#### Given records:
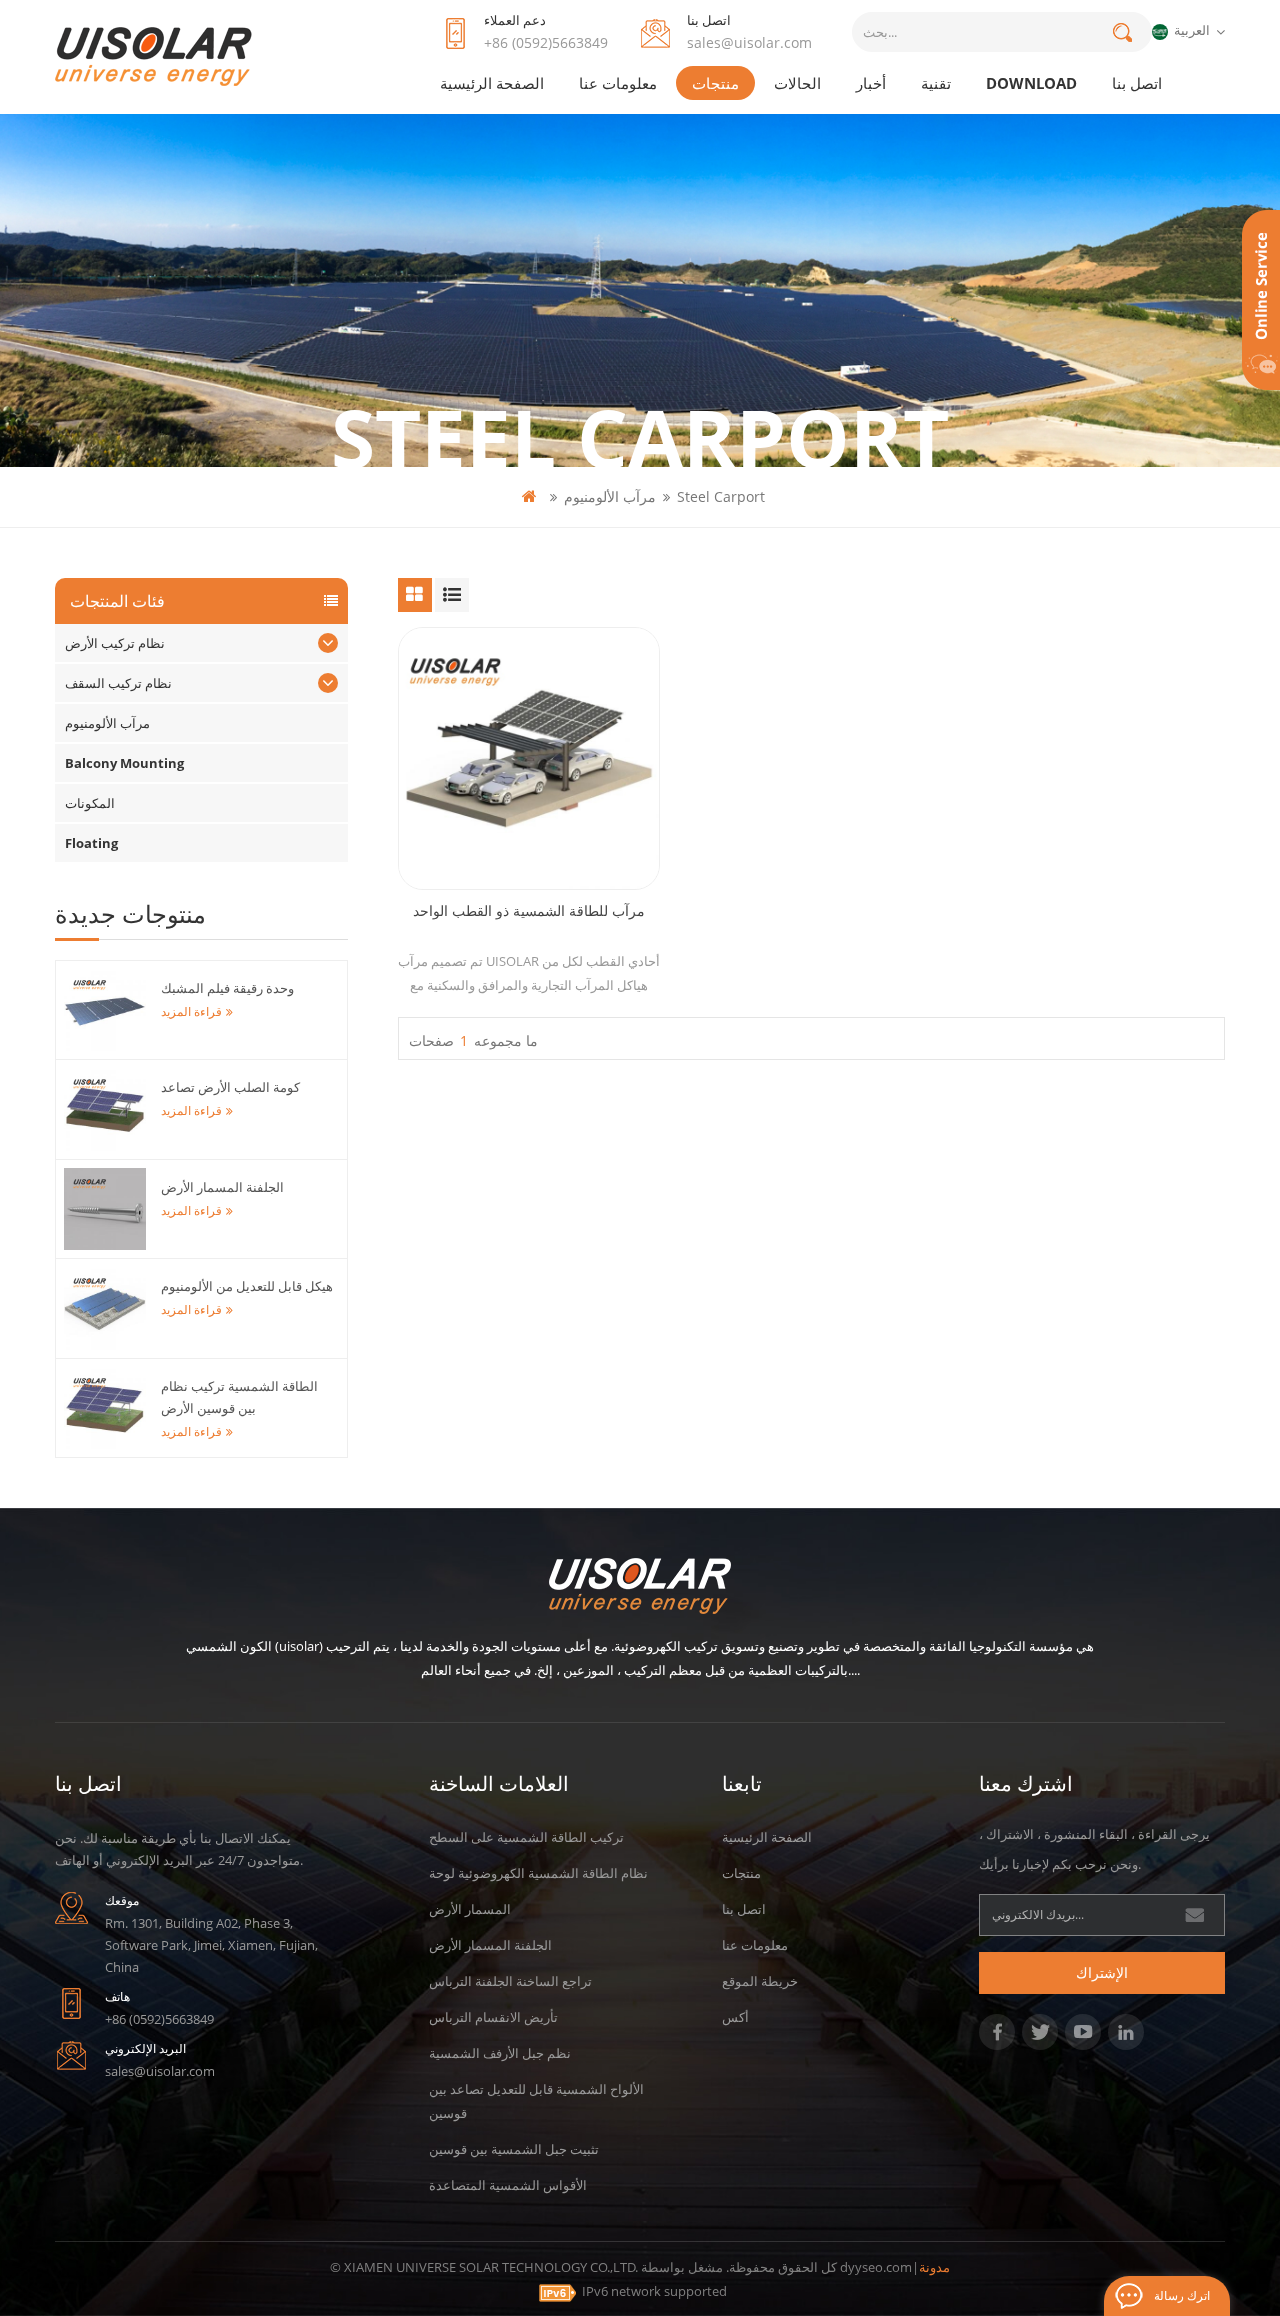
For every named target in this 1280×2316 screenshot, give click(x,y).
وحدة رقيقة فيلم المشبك (227, 988)
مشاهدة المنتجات (538, 809)
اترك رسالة (1182, 2295)
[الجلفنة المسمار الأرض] (105, 1209)
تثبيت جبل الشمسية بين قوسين (514, 2149)
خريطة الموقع (760, 1981)
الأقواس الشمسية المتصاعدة (508, 2185)
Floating (91, 843)
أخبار (871, 83)
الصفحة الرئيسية (492, 83)
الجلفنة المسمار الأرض (222, 1187)
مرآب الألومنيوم (610, 496)
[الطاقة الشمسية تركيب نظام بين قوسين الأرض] (105, 1408)
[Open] (1261, 300)
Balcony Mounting (124, 763)
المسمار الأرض (470, 1909)
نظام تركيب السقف (118, 683)
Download (1031, 83)
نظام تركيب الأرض (115, 643)
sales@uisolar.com (749, 42)
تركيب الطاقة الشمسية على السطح (526, 1837)
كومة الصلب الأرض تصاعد (230, 1087)
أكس (735, 2017)
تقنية (936, 83)
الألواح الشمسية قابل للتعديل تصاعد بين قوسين (536, 2101)
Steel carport (721, 496)
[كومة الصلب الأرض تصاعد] (105, 1109)
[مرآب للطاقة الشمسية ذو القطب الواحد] (529, 758)
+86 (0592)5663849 (546, 42)
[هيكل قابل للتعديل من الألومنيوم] (105, 1308)
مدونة (934, 2267)
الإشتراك (1102, 1972)
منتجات (715, 83)
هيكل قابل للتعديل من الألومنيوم (247, 1286)
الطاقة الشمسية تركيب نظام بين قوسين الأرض (239, 1397)
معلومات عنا (618, 83)
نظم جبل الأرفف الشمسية (500, 2053)
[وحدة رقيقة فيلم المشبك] (105, 1010)
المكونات (90, 803)
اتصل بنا (1137, 83)
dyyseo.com (876, 2267)
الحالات (797, 83)
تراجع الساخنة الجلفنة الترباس (510, 1981)
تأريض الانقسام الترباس (493, 2017)
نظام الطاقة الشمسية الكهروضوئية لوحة (538, 1873)
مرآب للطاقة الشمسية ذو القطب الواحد (529, 910)
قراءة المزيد (191, 1011)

#### What this task involves:
Could you reproduce exactly the lines of the entries above, from the one with "الجلفنة المسمار الأرض (222, 1187)" through the one with "sales@uisolar.com (749, 42)", and nothing else?

#### Output:
الجلفنة المسمار الأرض (222, 1187)
مرآب الألومنيوم (610, 496)
[الطاقة الشمسية تركيب نظام بين قوسين الأرض] (105, 1408)
[Open] (1261, 300)
Balcony Mounting (124, 763)
المسمار الأرض (470, 1909)
نظام تركيب السقف (118, 683)
Download (1031, 83)
نظام تركيب الأرض (115, 643)
sales@uisolar.com (749, 42)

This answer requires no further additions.